## Exercise details
Output range, inclusive: from the line containing "You are a GUI" to the line containing "This screenshot has width=1294, height=924.". Restate those lines from the data below word for word and only those.

## Dataset content
--
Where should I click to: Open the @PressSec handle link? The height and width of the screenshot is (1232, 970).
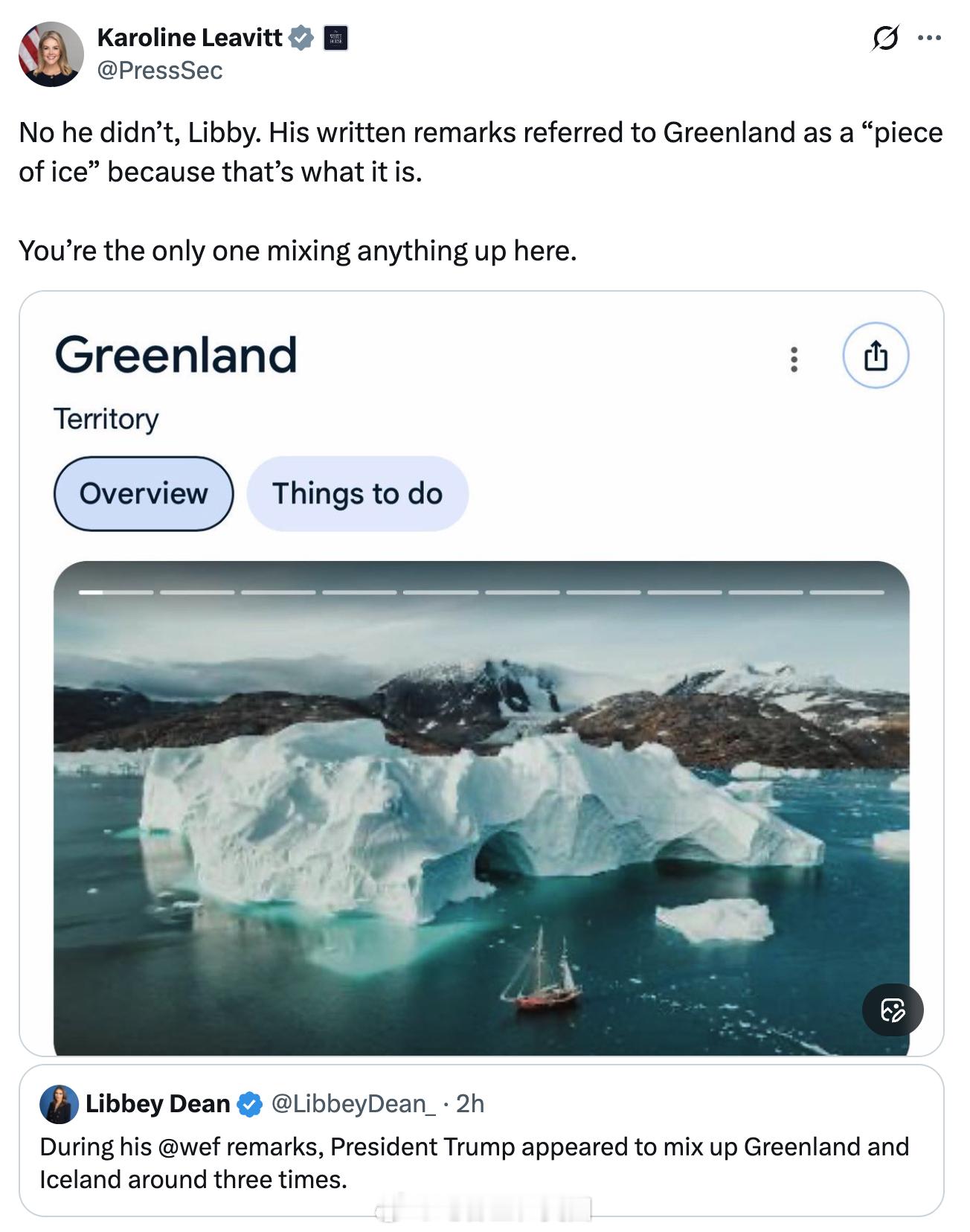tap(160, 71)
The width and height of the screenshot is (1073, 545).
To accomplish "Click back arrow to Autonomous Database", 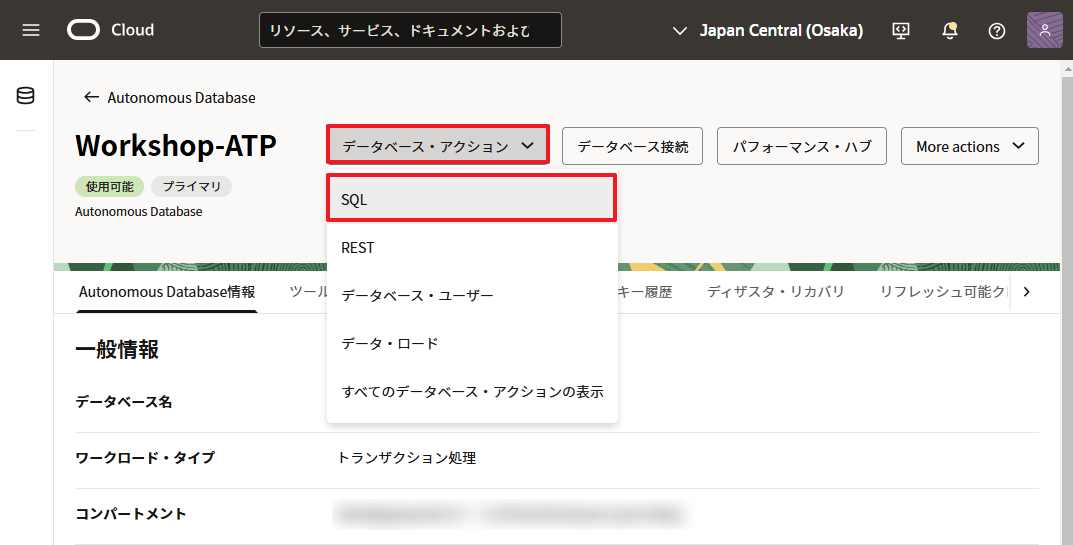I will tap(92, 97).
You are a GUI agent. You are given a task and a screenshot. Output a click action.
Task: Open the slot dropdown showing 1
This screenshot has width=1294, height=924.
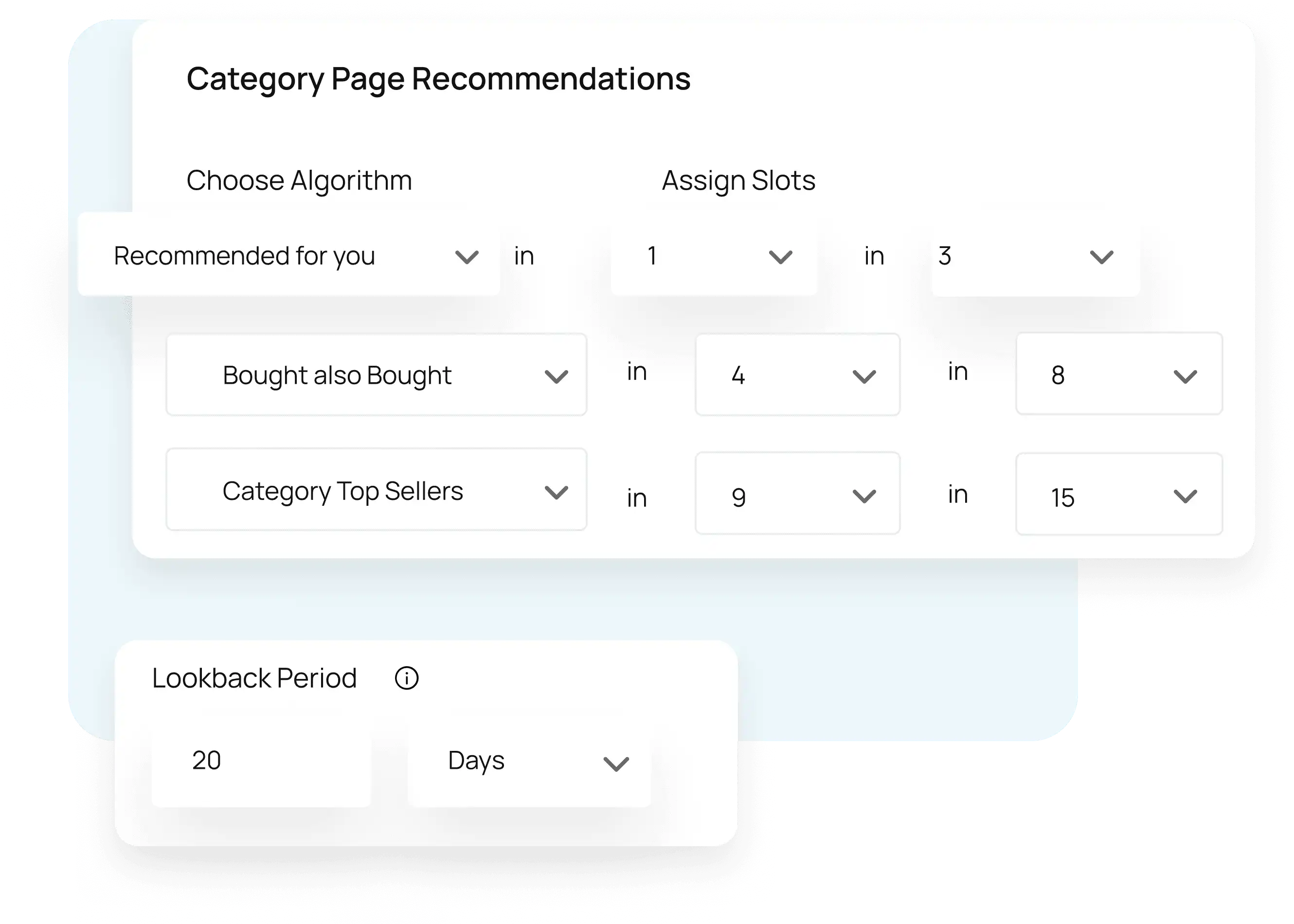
--
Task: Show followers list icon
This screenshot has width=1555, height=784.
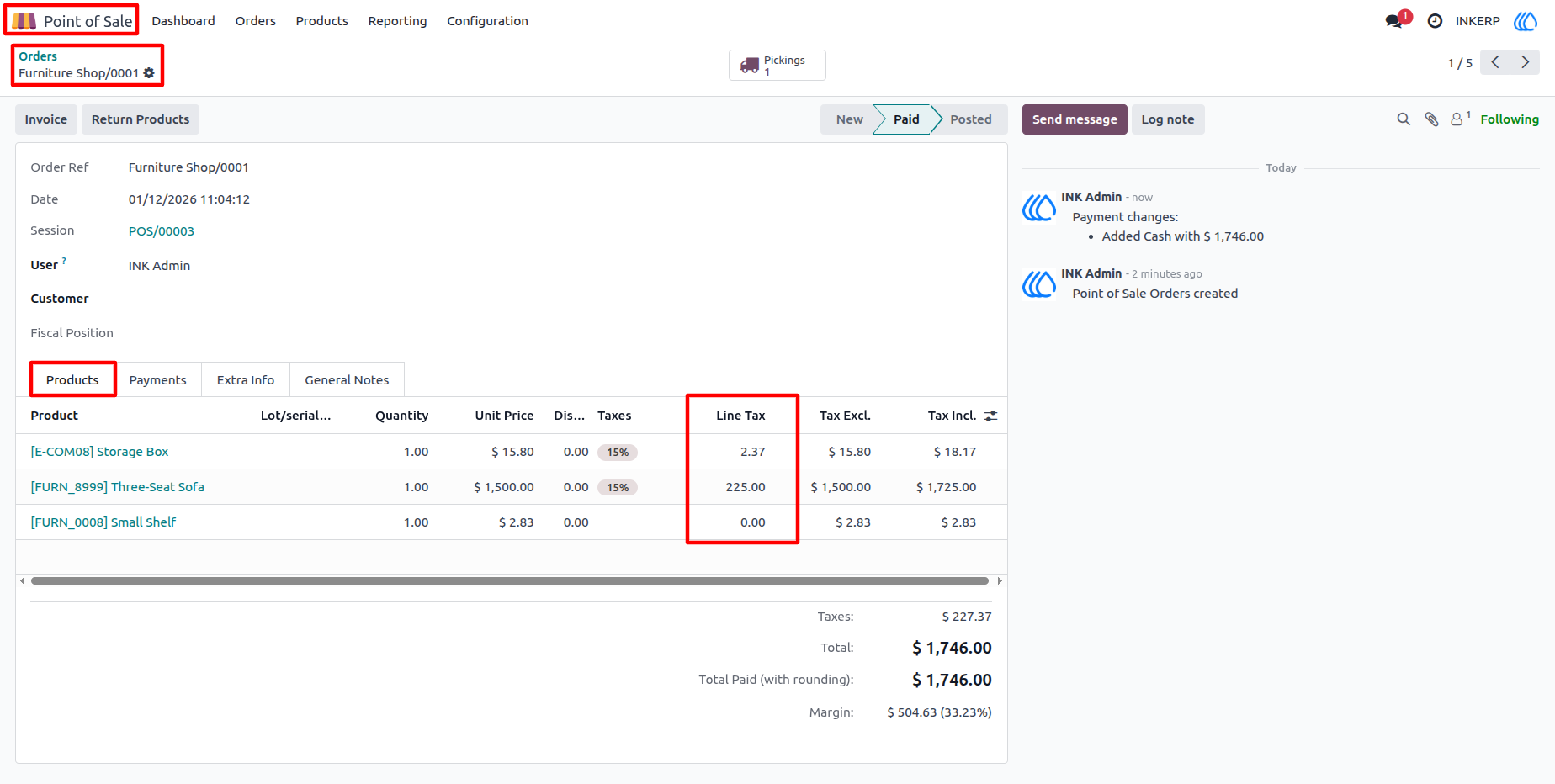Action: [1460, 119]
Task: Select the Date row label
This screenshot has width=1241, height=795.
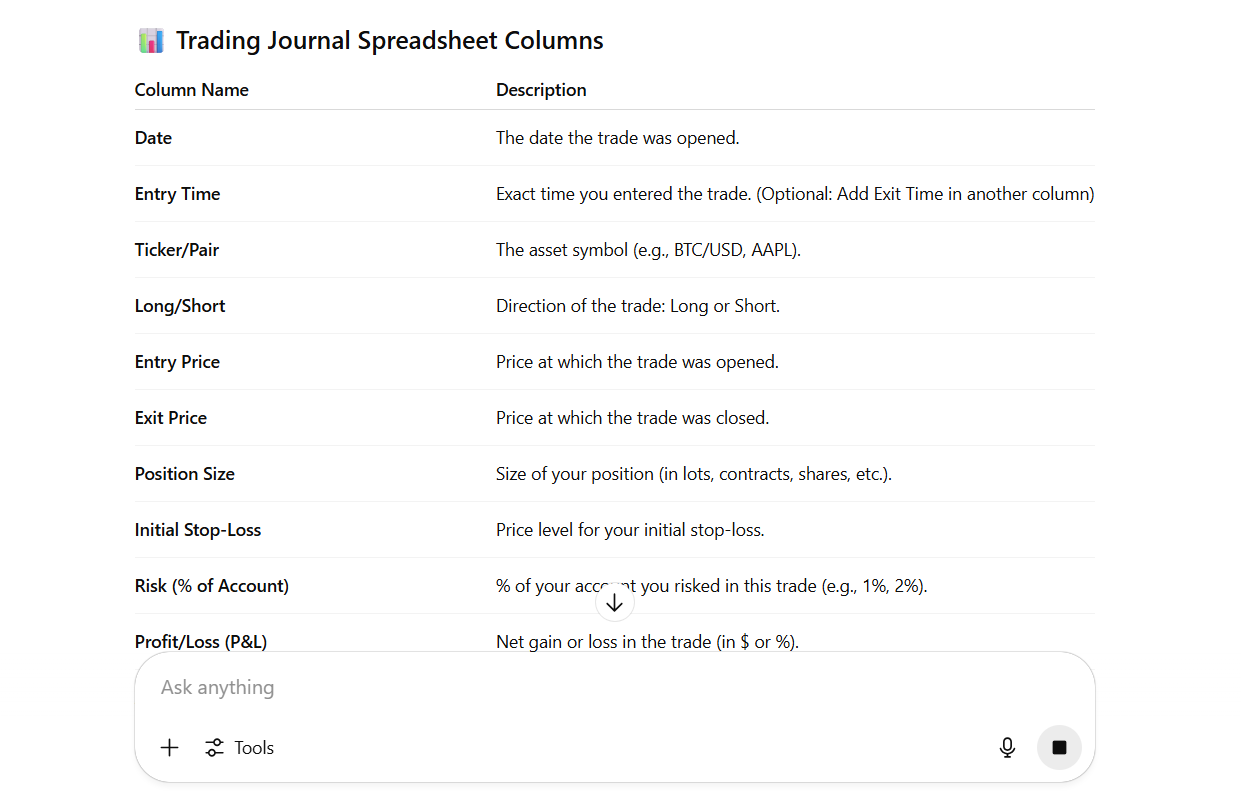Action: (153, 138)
--
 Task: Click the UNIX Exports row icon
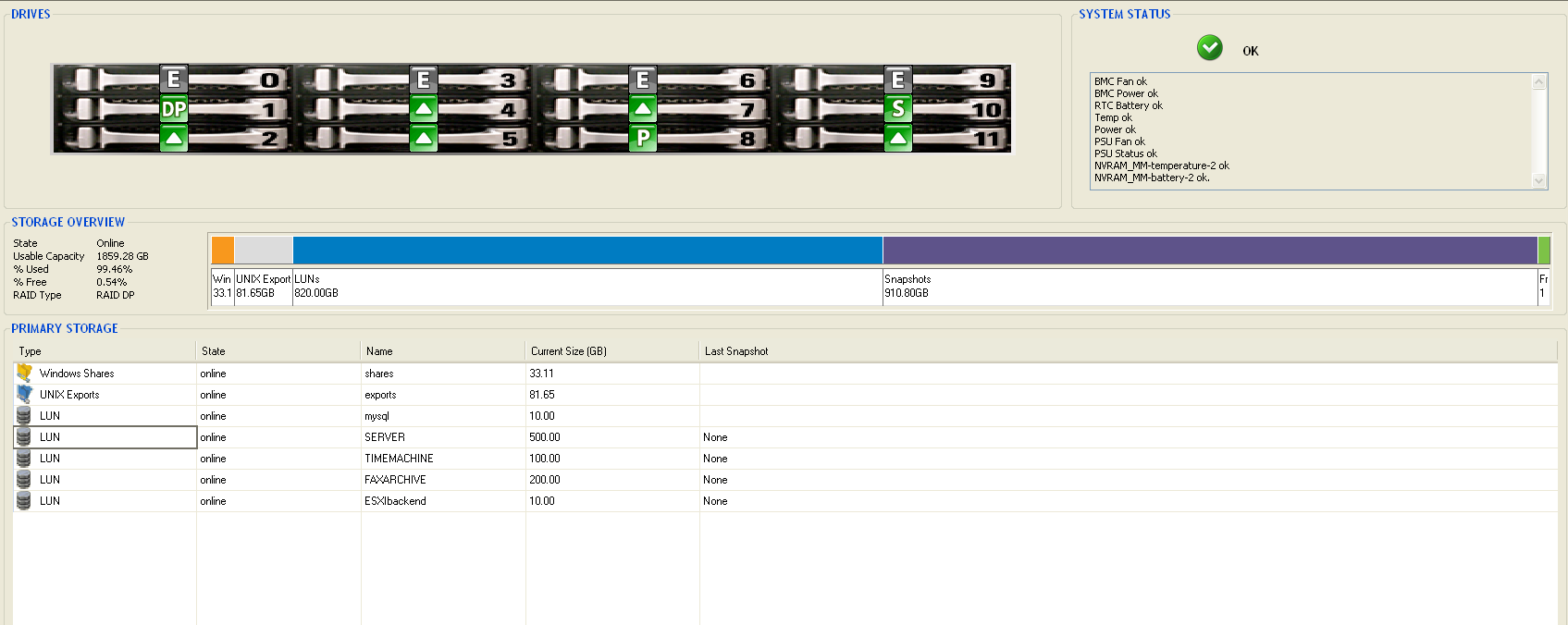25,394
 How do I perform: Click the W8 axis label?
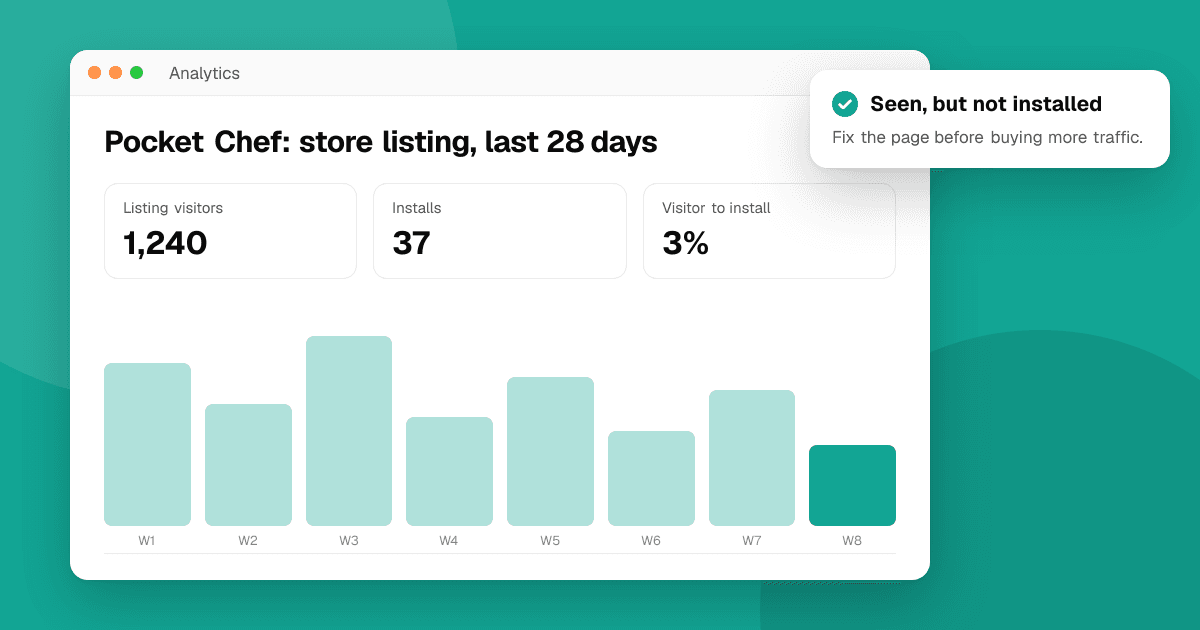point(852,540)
--
## Exercise solution
You are a GUI agent. You are given a task and a screenshot. Output a click action.
Task: Open the slot dropdown showing 1
This screenshot has width=1294, height=924.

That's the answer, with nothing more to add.